The benefit of smoothing is clear: By looking how observations change in the future you can get a more accurate estimate of a hidden state. That, in turn, may affect your estimate of the following hidden state demonstrating that hidden state estimates covary. Consequently, estimating the full variational posterior $q_{\ss}(\Ps_{1:t})$, even when approximated by a simple Gaussian, requires to estimate covariances between hidden states at all time points. The size of the corresponding covariance matrix increases quadratically with time which is often infeasible in practice.
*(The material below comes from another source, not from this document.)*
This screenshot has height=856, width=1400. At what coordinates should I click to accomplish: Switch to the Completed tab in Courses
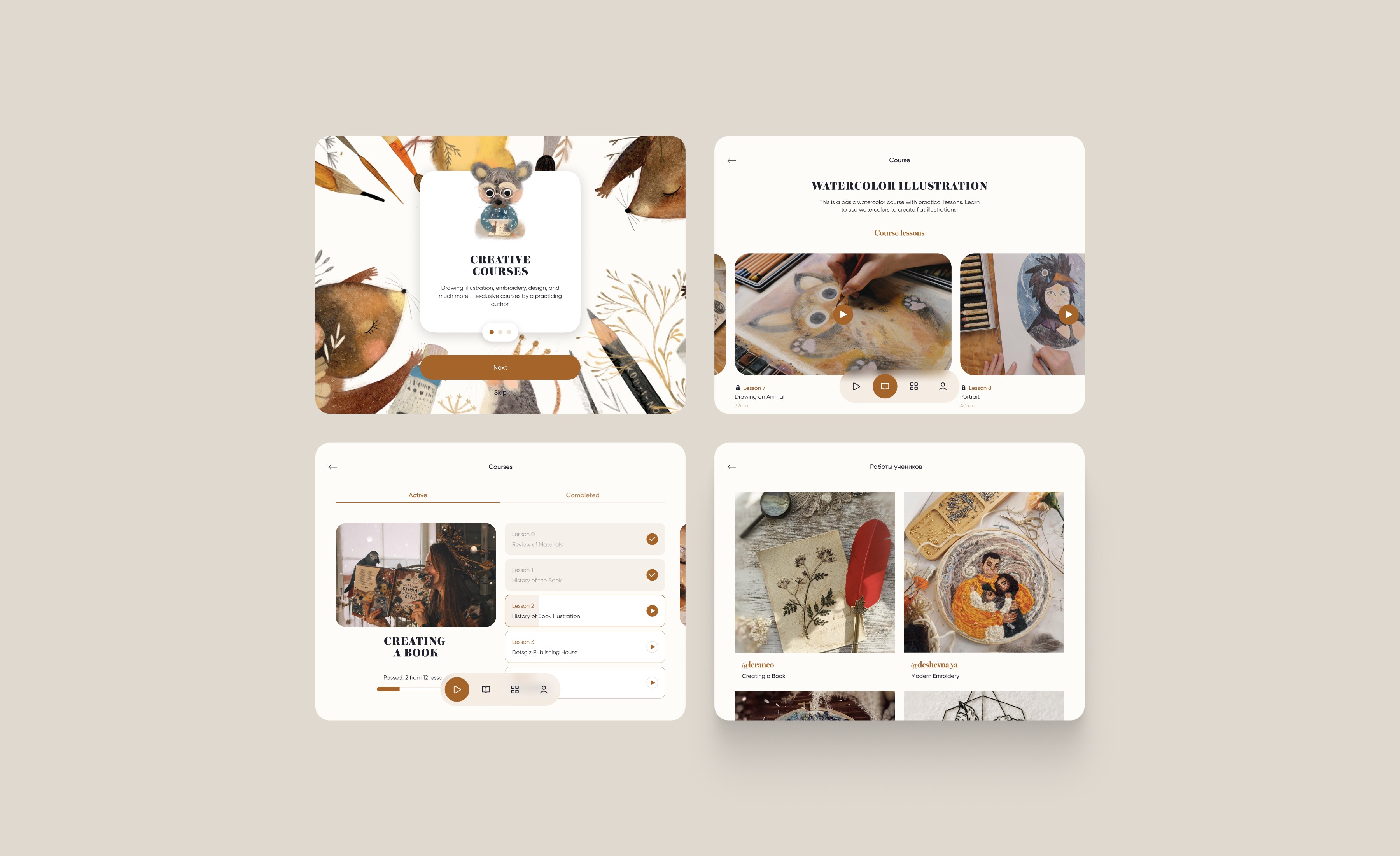[x=582, y=494]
But it appears to be a reasonable assumption that the covariance between posterior hidden state estimates should decrease over time such that the entries in the full covariance matrix should go towards 0 as you go away from the diagonal. 
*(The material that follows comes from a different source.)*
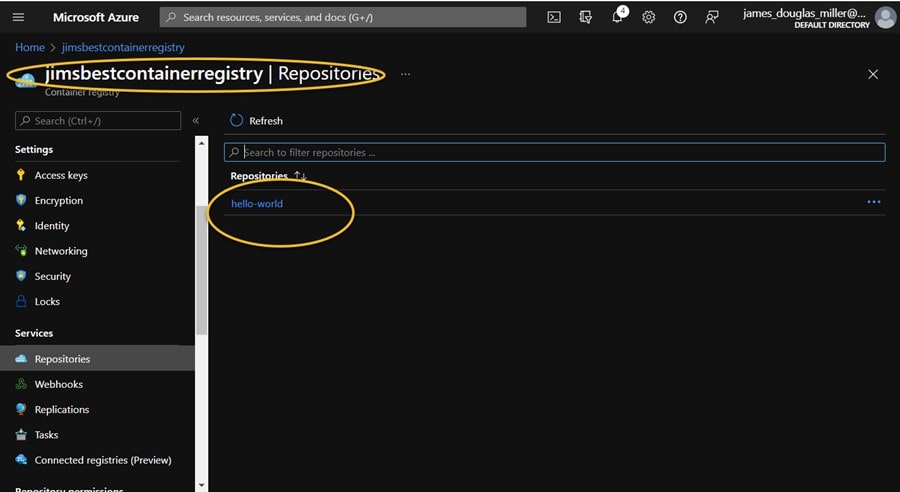Open Webhooks in the Services menu
The height and width of the screenshot is (492, 900).
point(58,384)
The approximation we use is based on this assumption and uses the simple trick of state generalisation: states at a given time $t$ are augmented by states at previous and future times in the hope that the new augmented (generalised) states become conditionally independent. The idea can be demonstrated on transforming a second-order Markov dynamics into a first-order Markov dynamics: Assume that a state $\ps_t$ depends on its two predecessors through a function $\ps_t = f(\ps_{t-2}, \ps_{t-1})$, i.e., $\ps_t$ depends on both $\ps_{t-2}$ and $\ps_{t-1}$. We then introduce a generalised state $\psg_t = [\ps_{t-1}^\tr, \ps_t^\tr]^\tr$ and an associated transition function $\gc{f}(\psg_{t-1}) = [\ps_{t-1}^\tr, f(\ps_{t-2}, \ps_{t-1})^\tr]^\tr$. The resulting generalised system now is first-order Markov, i.e., conditional on $\psg_{t-1}$, $\psg_t$ is independent of $\psg_{t-2}$. We can now apply this idea to the states in our problem and define
\eq{
    \psg_t = \left[ \begin{array}{c} \ps_{t-n}\\ \vdots\\ \ps_t\\ \vdots\\ \ps_{t+n}\end{array} \right],
}
where $n$ is the embedding order of the generalised state. Then state transitions (Eq. \ref{eq:linmodel_dyn}) simply become
\eq{
    \label{eq:discrete_generalised_dyn} \psg_t = \gc{f}(\psg_{t-1}) + \png_t^\ss = \left[ \begin{array}{c} \ps_{t-n}\\ \vdots\\ \ps_t\\ \vdots\\ f(\ps_{t+n-1})\end{array} \right] + \png_t^\ss,
}
where $f(\cdot)$ is the state transition function of Eq. \ref{eq:linmodel_dyn} and $\png_t^\ss$ is a generalised vector of noise variables which now also allows noise to be correlated across time points. In comparison with the simple example above we here do not gain a reduction of Markov order of the dynamic generative model, because the dynamics already was first-order Markov, but the generalised state representation now allows to represent posterior covariances between states at different time points, at least within the chosen time window.

Idea: variational posterior will then approximately factorise, i.e., $q(\Psg_{1:T}) = \prod_t q(\psg_t)$ (are we eventually only interested in the posteriors over $\ps_t$, but not $\psg_t$?) so that we can optimise it at each time point individually, but of course the dynamics needs to somehow be taken into account, how is done?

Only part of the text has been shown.